O ex-ministro desviou de respostas claras ou diretas sobre o embate com o Supremo Tribunal Federal: “Não entro nessa área [impeachment de ministros] porque há exacerbação recíproca dos ânimos. Todos deveriam serenar as suas ações e suas medidas”.
Diante da comparação entre eleitores de Donald Trump, nos Estados Unidos, com a invasão do Capitólio, e uma possível derrota de Bolsonaro em 2022 somada à invasão do Congresso, Salles disse que há “chance zero” de um evento como esse acontecer e que acredita que os resultados seriam respeitados pelo presidente. “Chance zero. O Bolsonaro não fez nenhuma medida antidemocrática, respeitou as liberdades individuais, respeitou o direito. Nunca alguém foi tão criticado pela imprensa como ele foi”, pontuou.
Quanto à reforma administrativa e loteamento da administração pública com parlamentares do Centrão, disse que não há constrangimento algum em partir para esse tipo de política, que é comum aos governos anteriores, apesar de ir contra o discurso de campanha de Bolsonaro. Ao falar de outros governos, Salles disse que “antes havia um loteamento absurdo do governo em troca de apoio do Congresso. Exemplo disso, o mensalão”, mas nega que esse seja o caso da gestão atual.

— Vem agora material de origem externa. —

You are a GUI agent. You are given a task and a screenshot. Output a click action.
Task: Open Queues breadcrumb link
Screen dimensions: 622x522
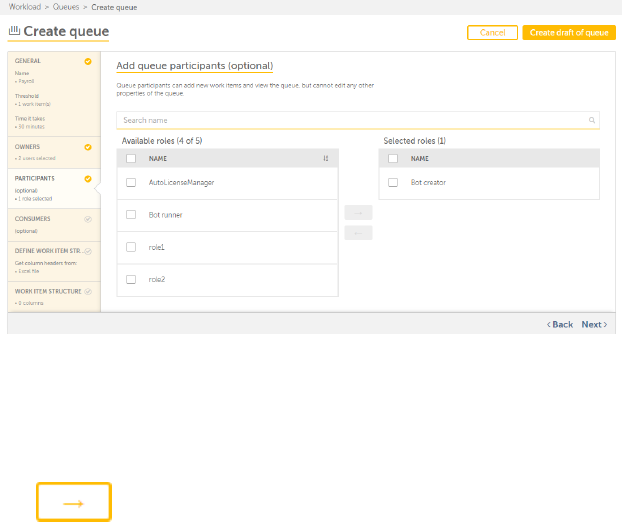click(x=66, y=7)
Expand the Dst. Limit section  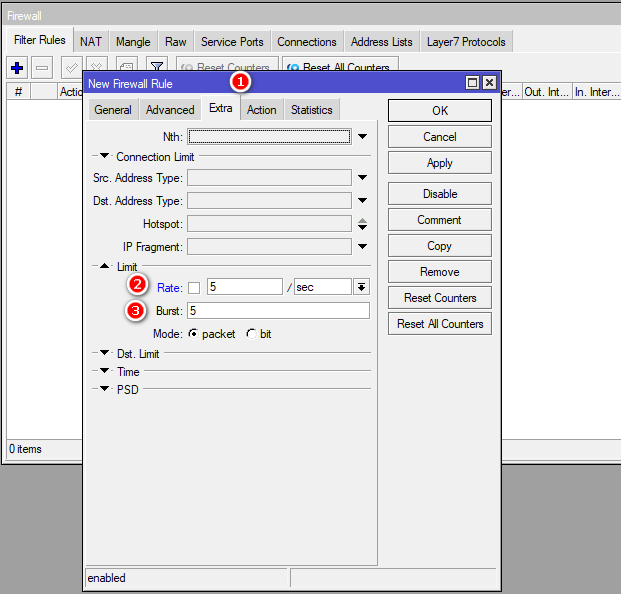click(104, 353)
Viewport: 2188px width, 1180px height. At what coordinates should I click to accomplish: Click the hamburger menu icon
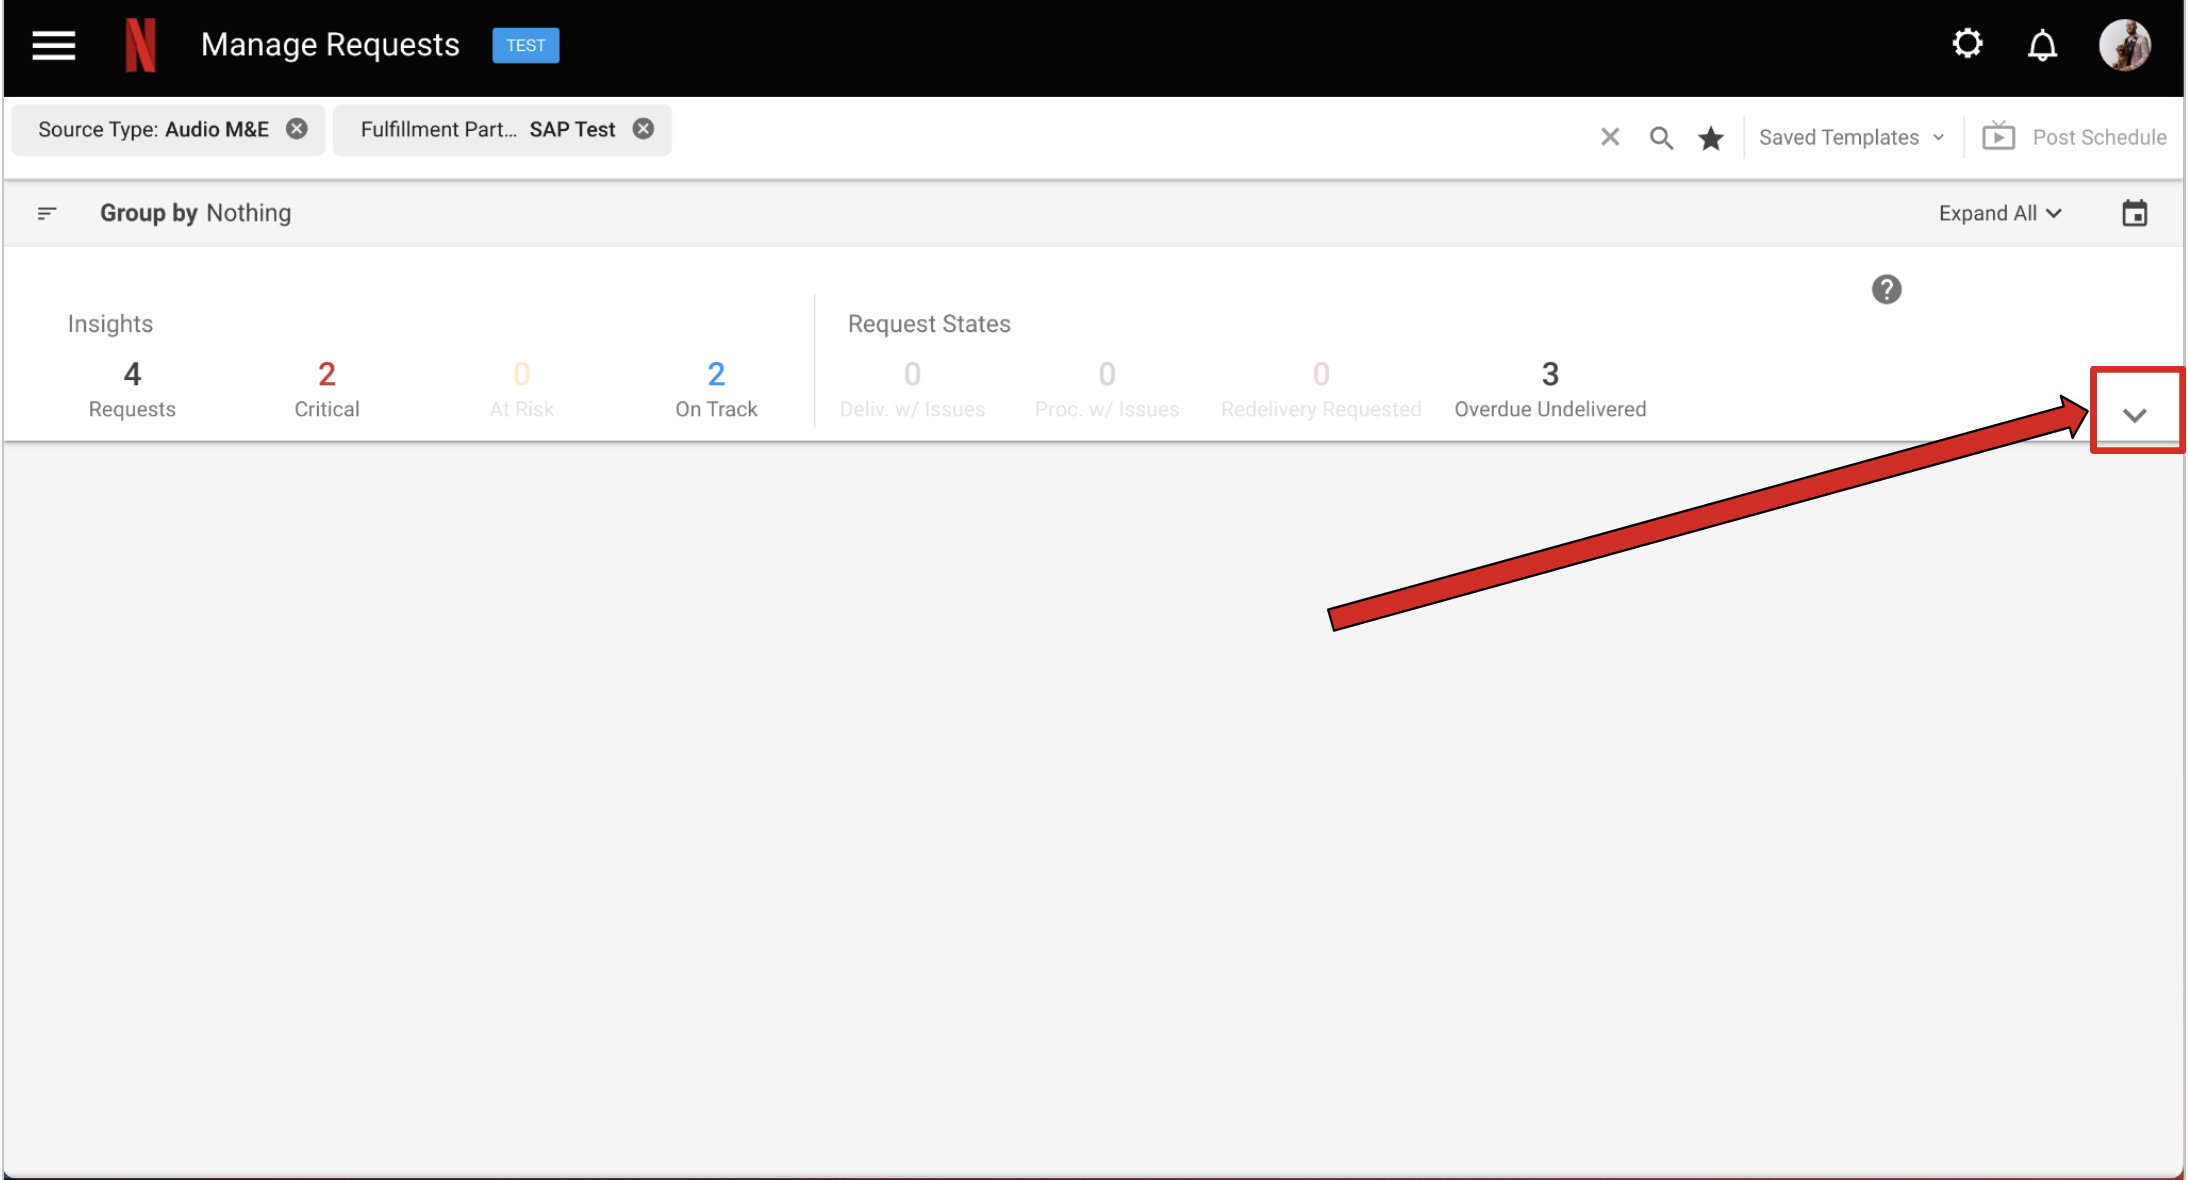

“A proximidade do Legislativo com o Executivo impõe que você abra espaço de participação. Isso é natural. Mas está muito longe de ser o loteamento político de cargos, verbas e estatais como no passado. O Centrão tinha todos os cargos do governo nos governos passados. Se nesse governo a classe política tem legitimamente alguma participação no governo, em governos passados eles eram donos. Ciro Nogueira tem uma capacidade de articulação política extremamente importante”, concluiu.